Stored items:
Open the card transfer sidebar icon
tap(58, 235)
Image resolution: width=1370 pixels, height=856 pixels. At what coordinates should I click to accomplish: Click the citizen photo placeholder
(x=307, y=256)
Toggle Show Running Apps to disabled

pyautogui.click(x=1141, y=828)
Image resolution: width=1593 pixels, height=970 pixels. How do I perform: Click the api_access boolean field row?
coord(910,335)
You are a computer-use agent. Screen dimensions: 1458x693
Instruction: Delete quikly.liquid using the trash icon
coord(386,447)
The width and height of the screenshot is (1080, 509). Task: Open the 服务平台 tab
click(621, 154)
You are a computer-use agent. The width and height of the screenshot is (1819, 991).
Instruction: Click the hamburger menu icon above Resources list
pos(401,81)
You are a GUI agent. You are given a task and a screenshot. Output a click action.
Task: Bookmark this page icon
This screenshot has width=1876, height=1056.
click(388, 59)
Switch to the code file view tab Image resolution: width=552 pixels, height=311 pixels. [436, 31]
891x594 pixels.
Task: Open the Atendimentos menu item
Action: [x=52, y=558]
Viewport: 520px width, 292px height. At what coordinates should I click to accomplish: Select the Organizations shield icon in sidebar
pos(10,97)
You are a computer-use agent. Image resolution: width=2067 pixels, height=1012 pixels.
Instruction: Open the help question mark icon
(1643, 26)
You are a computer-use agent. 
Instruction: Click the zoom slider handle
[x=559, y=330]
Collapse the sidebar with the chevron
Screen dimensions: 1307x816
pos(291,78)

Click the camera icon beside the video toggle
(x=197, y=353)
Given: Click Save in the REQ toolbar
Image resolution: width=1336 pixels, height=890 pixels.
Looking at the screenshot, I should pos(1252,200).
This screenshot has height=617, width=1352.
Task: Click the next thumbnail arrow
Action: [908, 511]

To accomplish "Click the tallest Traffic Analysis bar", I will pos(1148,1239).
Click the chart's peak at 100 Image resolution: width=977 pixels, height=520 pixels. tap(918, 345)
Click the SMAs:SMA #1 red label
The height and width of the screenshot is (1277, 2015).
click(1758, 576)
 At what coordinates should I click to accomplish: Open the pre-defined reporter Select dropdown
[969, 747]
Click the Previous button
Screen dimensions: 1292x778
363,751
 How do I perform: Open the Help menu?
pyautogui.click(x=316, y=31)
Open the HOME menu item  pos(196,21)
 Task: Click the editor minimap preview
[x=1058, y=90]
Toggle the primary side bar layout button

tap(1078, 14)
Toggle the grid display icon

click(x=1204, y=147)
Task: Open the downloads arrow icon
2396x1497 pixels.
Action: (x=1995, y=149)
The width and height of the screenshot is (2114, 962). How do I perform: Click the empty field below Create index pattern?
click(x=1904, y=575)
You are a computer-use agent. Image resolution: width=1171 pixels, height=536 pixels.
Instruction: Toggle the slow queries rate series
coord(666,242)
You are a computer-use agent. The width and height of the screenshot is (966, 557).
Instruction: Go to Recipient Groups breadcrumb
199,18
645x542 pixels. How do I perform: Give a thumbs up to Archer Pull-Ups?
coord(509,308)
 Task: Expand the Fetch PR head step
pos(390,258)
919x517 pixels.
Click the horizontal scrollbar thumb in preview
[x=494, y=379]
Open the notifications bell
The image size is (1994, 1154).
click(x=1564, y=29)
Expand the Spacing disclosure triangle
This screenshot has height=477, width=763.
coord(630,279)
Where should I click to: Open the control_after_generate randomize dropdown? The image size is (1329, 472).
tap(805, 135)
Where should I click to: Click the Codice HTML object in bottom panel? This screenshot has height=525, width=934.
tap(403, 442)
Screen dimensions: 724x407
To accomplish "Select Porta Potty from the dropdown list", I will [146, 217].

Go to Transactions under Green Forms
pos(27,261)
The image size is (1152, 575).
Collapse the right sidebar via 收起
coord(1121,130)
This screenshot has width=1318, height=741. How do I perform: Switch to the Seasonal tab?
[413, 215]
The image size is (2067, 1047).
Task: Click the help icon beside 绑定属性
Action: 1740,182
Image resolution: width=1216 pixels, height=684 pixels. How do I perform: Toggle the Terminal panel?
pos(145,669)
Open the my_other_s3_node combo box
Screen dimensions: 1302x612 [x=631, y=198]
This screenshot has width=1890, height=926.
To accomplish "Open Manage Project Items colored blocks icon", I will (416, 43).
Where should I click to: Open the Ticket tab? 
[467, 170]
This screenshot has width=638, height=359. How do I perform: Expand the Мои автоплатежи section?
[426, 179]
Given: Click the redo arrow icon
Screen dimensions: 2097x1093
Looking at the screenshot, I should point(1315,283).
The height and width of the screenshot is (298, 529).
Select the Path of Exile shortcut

(Directions for this task): Reproduce every line in the records above that contains the word "computer".

(Final answer):
You are a computer-use agent. Screen dimensions: 1458x693
You are a computer-use agent. The width and height of the screenshot is (1819, 991).
You are a computer-use agent. Image resolution: width=2067 pixels, height=1012 pixels.
You are a computer-use agent. 
You are a computer-use agent. Image resolution: width=1171 pixels, height=536 pixels.
You are a computer-use agent. The width and height of the screenshot is (966, 557).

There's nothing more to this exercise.